The dispute centers on Anthropic's restrictions on model usage. The company prohibits its models from being used for mass surveillance or fully autonomous weapons development. The Pentagon argues these definitions are too vague and demands assurance it can deploy AI systems for "all lawful purposes."

"There's progress with the White House. There's not progress with [the Department of] War," one administration official said.

Why agencies want Mythos

Anthropic is rolling out Mythos Preview only to select organizations rather than the public, allowing them to assess what sources describe as "frightening cyber capabilities" and strengthen defenses.

Civilian agencies including the Departments of Energy and Treasury want access to identify vulnerabilities in critical infrastructure like the electric grid and financial system. "All the intel agencies use Anthropic. Every agency except War wants to," the first official said. "If you're the Department of Energy, you don't give a f*** about that.

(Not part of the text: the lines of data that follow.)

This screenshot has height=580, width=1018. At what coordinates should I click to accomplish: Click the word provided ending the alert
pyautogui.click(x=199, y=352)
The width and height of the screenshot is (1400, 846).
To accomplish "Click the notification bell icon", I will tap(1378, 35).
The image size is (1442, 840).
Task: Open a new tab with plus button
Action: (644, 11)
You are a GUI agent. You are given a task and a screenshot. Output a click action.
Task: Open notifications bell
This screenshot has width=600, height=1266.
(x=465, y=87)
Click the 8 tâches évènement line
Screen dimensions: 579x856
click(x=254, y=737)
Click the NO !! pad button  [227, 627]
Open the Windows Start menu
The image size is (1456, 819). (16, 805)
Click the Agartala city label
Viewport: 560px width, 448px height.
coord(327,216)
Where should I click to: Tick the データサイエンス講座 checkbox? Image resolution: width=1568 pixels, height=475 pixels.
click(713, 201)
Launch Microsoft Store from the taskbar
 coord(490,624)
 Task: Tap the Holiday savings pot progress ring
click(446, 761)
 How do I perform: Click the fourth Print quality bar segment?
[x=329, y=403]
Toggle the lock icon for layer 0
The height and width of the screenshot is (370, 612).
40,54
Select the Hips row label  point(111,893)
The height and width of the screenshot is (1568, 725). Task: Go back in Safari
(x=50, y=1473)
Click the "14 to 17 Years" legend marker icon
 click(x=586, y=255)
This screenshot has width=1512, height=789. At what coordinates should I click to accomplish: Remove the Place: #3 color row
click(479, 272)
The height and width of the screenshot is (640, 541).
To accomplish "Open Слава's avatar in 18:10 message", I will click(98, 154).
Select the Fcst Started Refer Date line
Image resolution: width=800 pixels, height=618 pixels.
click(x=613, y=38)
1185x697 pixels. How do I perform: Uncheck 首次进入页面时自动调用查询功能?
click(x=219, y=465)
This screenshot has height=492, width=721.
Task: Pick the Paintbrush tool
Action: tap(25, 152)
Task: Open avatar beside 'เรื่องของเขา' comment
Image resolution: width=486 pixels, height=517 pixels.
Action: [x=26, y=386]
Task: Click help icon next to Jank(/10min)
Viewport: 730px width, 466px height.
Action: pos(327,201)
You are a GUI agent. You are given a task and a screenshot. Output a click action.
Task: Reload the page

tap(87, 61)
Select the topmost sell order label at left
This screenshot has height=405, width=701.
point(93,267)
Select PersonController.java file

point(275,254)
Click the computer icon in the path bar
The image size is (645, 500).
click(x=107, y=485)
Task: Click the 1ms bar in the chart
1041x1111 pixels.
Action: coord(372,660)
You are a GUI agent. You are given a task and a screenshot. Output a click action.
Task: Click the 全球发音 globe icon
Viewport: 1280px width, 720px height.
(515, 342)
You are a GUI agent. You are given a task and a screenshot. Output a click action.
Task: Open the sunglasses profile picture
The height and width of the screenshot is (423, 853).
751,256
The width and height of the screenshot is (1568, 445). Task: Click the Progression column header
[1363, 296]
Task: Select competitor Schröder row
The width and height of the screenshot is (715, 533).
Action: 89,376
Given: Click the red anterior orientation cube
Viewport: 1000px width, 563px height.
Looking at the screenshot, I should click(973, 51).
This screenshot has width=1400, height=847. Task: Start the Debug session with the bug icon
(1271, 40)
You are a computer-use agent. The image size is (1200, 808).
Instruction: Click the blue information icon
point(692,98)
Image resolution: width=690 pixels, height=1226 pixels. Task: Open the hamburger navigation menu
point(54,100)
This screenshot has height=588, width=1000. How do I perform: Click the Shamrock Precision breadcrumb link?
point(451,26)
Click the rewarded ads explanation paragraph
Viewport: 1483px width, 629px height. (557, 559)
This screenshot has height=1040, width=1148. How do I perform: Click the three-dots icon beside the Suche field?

You're worried about the Chinese attacking the energy grid."

A second administration official accused Anthropic of using "fear tactics" with warnings about Mythos's hacking potential: "They're using this Mythos cyber weapon to find friendly ears in the government. They're succeeding."

Technical details

Pricing, context window size, and benchmark scores for Mythos Preview have not been publicly disclosed. The model remains in limited preview with no general availability timeline announced.

Both Anthropic and the Pentagon declined to comment.

What this means

The negotiations reveal a split in the Trump administration's approach to Anthropic. While some officials view the company as "woke doomsters" and supported the supply chain risk designation, even critics acknowledge Anthropic builds "best-in-class" tools for national security applications. One Defense official said talks continue only because "these guys are that good."

The outcome will test whether the government can compartmentalize vendor relationships—using a company's civilian tools while excluding it from military contracts—or whether Pentagon blacklisting effectively bars federal deployment regardless of technical merit.